SOURCE INFORMATION below:

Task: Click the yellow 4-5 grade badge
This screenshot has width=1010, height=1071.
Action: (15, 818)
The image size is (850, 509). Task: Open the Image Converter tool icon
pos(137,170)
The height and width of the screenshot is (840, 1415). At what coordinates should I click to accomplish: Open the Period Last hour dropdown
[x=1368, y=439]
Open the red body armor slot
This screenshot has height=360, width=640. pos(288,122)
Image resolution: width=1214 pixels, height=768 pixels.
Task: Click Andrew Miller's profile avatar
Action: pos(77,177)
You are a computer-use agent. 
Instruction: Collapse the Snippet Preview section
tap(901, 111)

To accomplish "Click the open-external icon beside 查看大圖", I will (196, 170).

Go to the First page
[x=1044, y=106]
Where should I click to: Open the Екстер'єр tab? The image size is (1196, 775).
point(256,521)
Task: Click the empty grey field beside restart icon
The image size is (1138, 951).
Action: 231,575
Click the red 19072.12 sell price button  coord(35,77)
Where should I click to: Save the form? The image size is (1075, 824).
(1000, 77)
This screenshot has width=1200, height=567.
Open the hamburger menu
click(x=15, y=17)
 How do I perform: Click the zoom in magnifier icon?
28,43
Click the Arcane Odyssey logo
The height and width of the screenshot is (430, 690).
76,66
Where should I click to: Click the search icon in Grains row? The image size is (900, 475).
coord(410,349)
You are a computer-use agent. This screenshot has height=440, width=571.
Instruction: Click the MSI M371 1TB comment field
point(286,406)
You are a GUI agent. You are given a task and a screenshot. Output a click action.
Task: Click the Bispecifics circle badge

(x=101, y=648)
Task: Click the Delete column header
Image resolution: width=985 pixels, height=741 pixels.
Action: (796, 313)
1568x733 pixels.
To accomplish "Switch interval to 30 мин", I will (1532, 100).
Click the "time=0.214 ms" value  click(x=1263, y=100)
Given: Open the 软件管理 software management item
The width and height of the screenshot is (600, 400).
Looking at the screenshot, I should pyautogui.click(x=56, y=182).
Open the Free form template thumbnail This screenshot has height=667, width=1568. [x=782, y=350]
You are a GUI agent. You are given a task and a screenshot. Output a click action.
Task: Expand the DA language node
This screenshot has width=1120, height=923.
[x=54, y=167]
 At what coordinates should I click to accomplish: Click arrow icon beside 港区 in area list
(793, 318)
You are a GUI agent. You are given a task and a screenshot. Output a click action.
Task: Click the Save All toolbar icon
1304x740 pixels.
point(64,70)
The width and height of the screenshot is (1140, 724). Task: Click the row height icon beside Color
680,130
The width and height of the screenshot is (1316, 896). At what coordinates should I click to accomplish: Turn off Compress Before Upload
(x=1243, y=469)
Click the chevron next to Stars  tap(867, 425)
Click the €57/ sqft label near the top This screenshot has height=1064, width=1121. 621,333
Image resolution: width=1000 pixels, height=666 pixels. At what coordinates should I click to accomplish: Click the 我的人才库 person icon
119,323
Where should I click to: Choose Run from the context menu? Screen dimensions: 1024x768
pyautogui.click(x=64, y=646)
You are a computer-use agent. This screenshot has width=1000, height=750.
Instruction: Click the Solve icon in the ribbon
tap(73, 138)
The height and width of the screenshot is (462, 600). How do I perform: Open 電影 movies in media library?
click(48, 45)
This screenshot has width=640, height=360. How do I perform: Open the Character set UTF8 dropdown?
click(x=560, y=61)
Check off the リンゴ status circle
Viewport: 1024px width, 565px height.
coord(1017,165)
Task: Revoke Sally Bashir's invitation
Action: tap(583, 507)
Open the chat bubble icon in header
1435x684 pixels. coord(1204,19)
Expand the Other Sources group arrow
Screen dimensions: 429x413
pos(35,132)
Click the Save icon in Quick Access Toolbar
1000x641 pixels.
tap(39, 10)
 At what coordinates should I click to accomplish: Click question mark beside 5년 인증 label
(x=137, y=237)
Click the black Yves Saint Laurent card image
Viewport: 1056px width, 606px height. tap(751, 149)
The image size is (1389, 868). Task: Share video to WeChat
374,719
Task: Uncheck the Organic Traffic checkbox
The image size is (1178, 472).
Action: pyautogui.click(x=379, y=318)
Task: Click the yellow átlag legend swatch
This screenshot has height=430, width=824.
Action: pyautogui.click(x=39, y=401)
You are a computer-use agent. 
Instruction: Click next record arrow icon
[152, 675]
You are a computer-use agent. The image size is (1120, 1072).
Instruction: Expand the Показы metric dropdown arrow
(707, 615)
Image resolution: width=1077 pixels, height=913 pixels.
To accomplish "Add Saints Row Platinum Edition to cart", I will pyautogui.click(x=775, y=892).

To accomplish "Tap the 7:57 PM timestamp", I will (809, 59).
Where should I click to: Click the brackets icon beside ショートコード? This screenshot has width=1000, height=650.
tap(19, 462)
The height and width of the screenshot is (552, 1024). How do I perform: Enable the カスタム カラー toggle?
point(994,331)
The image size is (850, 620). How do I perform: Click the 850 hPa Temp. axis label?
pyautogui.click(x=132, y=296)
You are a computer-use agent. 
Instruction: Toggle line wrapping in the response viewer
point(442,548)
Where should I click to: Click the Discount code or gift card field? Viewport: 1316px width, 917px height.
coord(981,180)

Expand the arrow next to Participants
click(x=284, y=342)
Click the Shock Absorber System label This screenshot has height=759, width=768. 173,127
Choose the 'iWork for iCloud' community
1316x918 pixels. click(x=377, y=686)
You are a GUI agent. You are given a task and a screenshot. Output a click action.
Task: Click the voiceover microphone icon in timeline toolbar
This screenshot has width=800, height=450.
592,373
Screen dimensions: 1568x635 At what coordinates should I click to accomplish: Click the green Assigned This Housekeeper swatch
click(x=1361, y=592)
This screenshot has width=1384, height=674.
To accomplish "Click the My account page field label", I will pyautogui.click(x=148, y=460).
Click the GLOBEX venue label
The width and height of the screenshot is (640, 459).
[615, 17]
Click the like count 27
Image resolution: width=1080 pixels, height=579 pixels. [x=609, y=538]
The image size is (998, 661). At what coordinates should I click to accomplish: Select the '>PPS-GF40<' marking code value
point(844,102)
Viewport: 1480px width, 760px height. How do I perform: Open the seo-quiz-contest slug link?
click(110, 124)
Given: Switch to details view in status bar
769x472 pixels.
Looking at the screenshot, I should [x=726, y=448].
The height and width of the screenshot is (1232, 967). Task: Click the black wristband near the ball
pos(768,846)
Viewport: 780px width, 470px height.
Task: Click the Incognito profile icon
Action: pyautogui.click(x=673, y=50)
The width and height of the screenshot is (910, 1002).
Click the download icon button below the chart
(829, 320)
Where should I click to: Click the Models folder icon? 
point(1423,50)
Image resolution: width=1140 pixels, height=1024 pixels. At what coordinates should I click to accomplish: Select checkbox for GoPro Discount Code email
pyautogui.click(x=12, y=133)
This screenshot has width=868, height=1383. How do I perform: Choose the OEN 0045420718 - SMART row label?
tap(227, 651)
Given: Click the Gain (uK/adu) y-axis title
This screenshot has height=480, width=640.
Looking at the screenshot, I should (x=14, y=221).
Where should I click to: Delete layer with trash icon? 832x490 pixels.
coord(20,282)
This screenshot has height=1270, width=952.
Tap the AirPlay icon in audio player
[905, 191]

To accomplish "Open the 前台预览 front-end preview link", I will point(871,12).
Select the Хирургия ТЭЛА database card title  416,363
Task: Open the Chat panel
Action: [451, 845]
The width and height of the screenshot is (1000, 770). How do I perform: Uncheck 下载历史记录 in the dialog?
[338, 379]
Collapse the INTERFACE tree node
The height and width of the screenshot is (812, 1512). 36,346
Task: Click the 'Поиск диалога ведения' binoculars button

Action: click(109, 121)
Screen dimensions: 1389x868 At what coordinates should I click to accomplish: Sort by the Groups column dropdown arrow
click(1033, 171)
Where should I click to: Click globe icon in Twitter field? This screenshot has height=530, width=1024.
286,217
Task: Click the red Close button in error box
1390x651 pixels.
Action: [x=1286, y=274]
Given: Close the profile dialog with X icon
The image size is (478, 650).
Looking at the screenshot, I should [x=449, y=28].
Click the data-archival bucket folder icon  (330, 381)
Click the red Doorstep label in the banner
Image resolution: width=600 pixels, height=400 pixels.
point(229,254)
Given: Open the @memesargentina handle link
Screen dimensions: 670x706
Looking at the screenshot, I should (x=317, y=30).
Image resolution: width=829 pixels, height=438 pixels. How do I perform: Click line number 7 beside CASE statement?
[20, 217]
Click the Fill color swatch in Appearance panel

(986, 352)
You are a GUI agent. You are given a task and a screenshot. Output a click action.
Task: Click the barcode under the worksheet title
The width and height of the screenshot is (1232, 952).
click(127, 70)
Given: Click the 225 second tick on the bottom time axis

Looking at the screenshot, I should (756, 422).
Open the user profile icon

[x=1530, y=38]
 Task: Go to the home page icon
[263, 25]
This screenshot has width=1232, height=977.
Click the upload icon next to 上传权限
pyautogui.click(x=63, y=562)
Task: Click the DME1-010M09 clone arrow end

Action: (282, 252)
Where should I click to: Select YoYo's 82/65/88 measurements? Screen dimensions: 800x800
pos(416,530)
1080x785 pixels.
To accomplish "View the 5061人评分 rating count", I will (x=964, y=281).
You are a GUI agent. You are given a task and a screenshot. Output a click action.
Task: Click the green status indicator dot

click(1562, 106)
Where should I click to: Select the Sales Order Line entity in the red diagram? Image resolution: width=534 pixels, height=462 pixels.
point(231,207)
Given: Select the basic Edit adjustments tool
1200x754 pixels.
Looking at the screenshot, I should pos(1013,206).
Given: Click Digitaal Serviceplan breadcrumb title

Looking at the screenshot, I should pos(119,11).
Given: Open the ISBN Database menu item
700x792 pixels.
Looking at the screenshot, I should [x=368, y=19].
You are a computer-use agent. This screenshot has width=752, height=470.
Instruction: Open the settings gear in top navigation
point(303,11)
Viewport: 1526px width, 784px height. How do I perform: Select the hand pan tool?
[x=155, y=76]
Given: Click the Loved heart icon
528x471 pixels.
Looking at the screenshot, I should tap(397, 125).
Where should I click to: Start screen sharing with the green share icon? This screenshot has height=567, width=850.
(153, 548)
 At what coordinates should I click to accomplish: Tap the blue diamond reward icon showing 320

End of SOURCE INFORMATION.

* INSTRUCTIONS FOR THE TASK
Please copy every line from the entries that includes the word "yellow".

* YOUR RESPONSE
Task: Click the yellow 4-5 grade badge
Task: Click the yellow átlag legend swatch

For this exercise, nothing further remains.